I guess I'd like to be able to branch, which means I'll also need to be able to (c) arbitrarily set it to a new value.

This is going to be interesting.

It would make sense to build this out of two counters; where the "add 1" instruction comes from the CPU's control logic ("hey, I just read from program memory! Increment now please"). But I don't have any two matched counters: I have two different unmatched counters.

I have one 74LS161AN, a synchronous 4-bit counter; and one DM74LS193N, a Synchronous 4-Bit Binary Counter with Dual Clock.

This picture is from testing how those are going to work. Also: I've obviously selected one RAM chip, picked out two bus drivers, and set aside two EEPROMs. Ignoring those for the moment, let's stick with the counters.
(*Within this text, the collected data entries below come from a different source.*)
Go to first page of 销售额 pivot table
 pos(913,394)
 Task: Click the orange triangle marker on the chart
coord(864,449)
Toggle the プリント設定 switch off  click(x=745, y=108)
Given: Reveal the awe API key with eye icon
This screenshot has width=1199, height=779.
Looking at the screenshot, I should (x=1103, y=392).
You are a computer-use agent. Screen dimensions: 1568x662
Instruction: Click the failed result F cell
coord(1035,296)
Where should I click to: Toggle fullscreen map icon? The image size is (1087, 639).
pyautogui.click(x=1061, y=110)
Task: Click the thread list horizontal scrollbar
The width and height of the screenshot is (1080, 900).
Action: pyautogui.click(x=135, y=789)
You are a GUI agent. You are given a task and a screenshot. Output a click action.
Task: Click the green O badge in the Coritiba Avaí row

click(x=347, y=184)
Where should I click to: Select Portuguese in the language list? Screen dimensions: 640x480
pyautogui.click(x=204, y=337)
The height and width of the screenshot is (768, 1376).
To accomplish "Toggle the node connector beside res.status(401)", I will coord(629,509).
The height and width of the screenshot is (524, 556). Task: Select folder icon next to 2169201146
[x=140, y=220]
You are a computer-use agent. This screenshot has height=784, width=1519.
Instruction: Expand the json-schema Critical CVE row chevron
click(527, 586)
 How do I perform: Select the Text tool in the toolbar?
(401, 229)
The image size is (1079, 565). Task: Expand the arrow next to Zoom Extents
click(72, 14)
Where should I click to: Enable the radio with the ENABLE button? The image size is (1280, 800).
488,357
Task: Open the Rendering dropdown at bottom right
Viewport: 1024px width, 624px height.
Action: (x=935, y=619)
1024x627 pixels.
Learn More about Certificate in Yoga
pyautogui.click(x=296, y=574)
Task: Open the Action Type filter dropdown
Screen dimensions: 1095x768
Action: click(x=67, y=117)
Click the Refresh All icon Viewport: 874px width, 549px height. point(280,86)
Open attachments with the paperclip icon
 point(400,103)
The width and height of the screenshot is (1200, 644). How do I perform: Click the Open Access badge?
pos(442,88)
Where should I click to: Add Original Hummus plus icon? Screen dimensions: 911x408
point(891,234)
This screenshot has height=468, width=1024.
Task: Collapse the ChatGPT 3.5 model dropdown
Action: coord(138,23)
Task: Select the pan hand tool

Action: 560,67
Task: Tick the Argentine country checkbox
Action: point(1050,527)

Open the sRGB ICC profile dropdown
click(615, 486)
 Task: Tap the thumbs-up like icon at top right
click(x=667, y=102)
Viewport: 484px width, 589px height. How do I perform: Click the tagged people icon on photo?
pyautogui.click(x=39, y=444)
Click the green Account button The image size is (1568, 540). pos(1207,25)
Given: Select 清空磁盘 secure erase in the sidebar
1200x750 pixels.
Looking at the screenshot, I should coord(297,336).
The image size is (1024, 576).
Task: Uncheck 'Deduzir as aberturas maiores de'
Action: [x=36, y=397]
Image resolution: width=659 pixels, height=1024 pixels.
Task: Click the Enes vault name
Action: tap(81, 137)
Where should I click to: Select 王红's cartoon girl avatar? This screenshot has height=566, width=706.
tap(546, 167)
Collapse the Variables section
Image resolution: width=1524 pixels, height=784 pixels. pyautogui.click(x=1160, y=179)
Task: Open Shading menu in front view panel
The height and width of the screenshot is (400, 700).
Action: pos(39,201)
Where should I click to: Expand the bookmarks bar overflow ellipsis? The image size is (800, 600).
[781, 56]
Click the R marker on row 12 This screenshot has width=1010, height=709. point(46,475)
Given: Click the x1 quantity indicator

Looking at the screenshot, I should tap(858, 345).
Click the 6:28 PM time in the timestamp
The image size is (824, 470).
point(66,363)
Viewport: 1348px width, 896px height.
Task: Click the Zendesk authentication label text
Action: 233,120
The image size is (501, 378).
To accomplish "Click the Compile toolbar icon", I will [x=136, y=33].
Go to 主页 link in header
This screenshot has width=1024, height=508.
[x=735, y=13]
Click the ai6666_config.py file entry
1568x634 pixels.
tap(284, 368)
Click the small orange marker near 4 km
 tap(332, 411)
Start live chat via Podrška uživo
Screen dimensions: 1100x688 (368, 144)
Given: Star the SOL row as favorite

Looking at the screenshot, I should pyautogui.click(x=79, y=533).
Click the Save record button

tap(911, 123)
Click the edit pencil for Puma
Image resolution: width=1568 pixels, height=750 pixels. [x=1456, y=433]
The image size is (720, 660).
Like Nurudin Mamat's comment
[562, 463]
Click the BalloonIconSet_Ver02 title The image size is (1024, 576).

The counter on the left, shown here with the lit yellow LED under it, is the '193. The '161 is a clocked adder, perfect for the job I want to do; while the '193 is an unclocked counter with both an "increment" and "decrement" line but no explicit clock. Not a big deal. If I use the '161 as the low order 4 bits, then its carry-out can trigger the '193's add. Easy peasey.

Except for one minor bit: the "carry" line is set high on the '161 when all of its outputs are 1. That is, the carry is set the clock cycle before the '193 needs to increment. If these were two '161s, this would mean that on the next clock cycle's rising edge, a second high-order '161 would notice that the carry-in flag was set and increment. But since the high order bits are a '193 and it's not clock-triggered, it happens immediately.

That means that these two counters count together like this, in binary, from 8 onward:

Whaa? 13, 14, 31, 16, 17 ... obviously not what you'd expect - but because the carry bit is set whenever all of the low bits are on, and the '193 performs that action immediately instead of waiting for the next clock pulse, that's the way it plays out with this pair.

Now, technically, I don't have to fix this. We could just say that this is the order in which instructions are run. It's not intuitive, and would certainly cause some headaches while trying to program the computer; but as long as the sequence is deterministic, there's nothing stopping us from using this very odd counting scheme. The last byte of the next 4-bit memory half-page is used first, that's all.

I'm confused just trying to write it down.

So no, obviously I'm not going to do that. Instead let's add a little bit of complexity in the electronics to bring back simplicity to the counting. Tomorrow.